Work instructions —
Your reply should be an exact copy of every entry, with the pictures removed.

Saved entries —
━━━

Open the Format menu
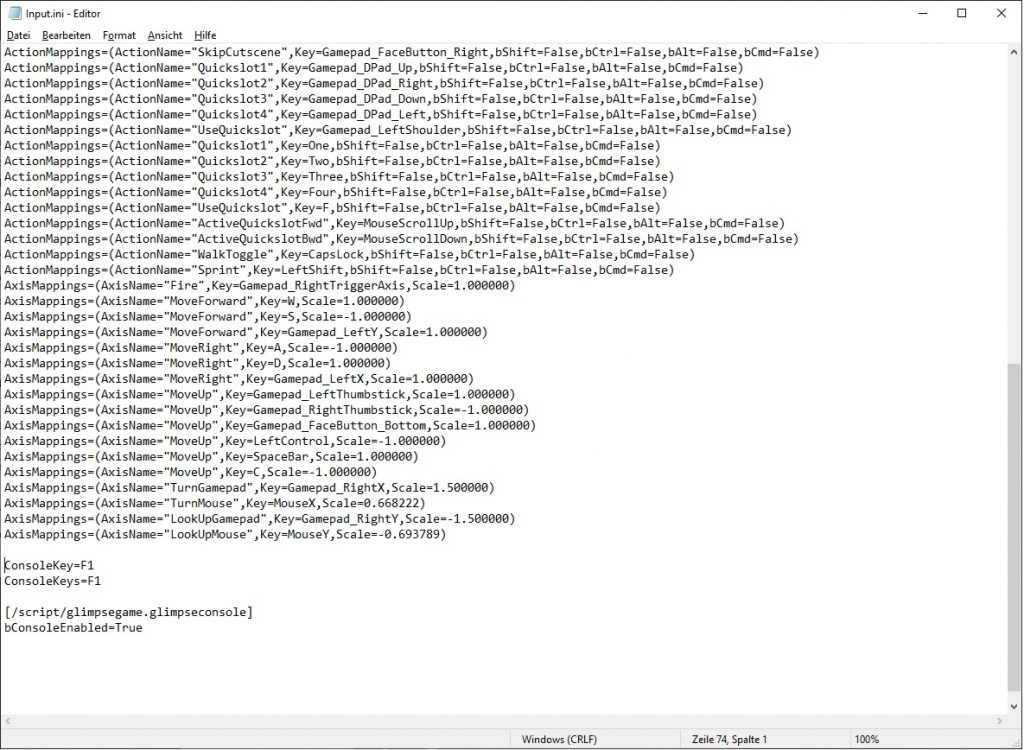tap(119, 35)
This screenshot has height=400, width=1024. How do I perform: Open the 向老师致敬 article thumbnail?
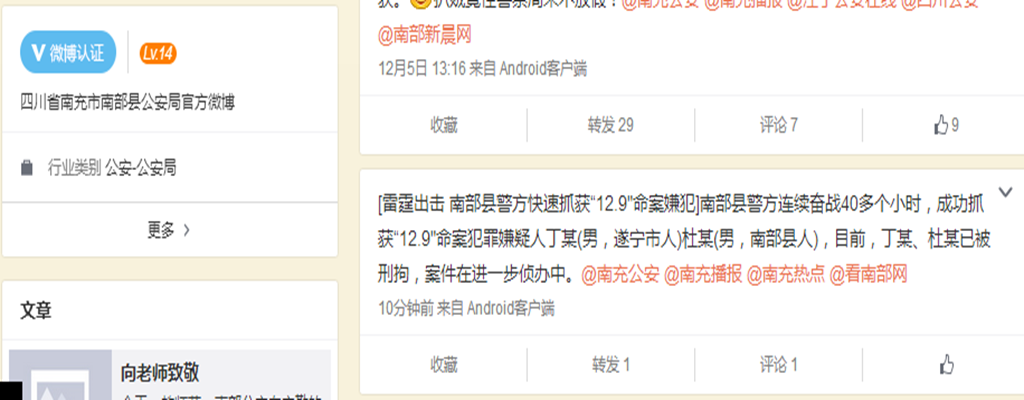coord(60,375)
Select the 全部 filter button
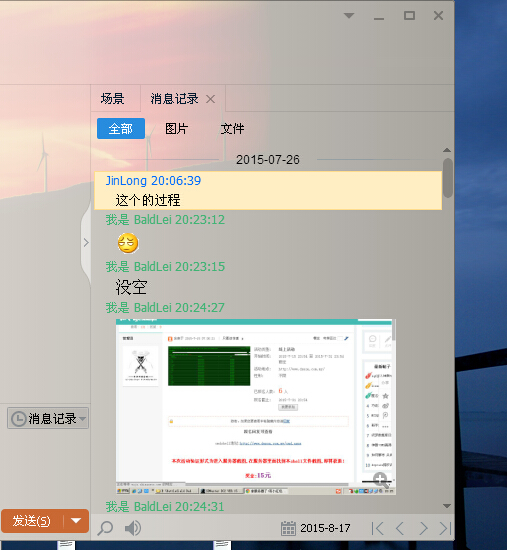The height and width of the screenshot is (550, 507). coord(121,129)
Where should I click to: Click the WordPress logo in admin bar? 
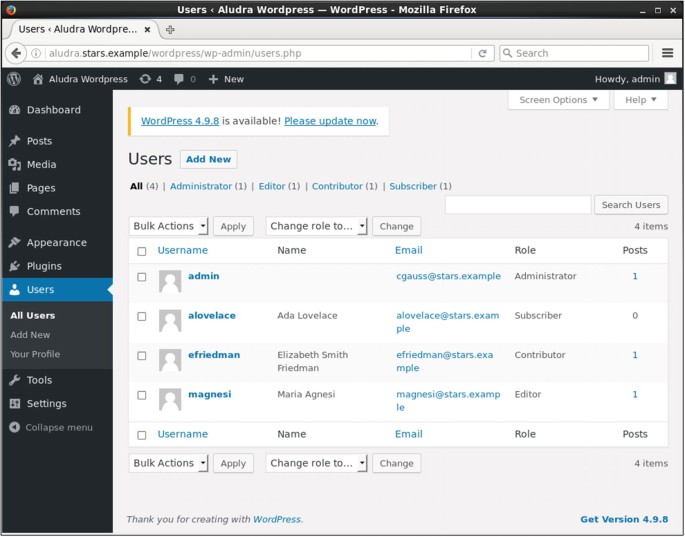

━━━

Exercise response —
Open the Format menu
tap(119, 35)
This screenshot has height=400, width=1024. How do I perform: Open the 向老师致敬 article thumbnail?
coord(60,375)
Select the 全部 filter button
The height and width of the screenshot is (550, 507). coord(121,129)
Where should I click to: Click the WordPress logo in admin bar? 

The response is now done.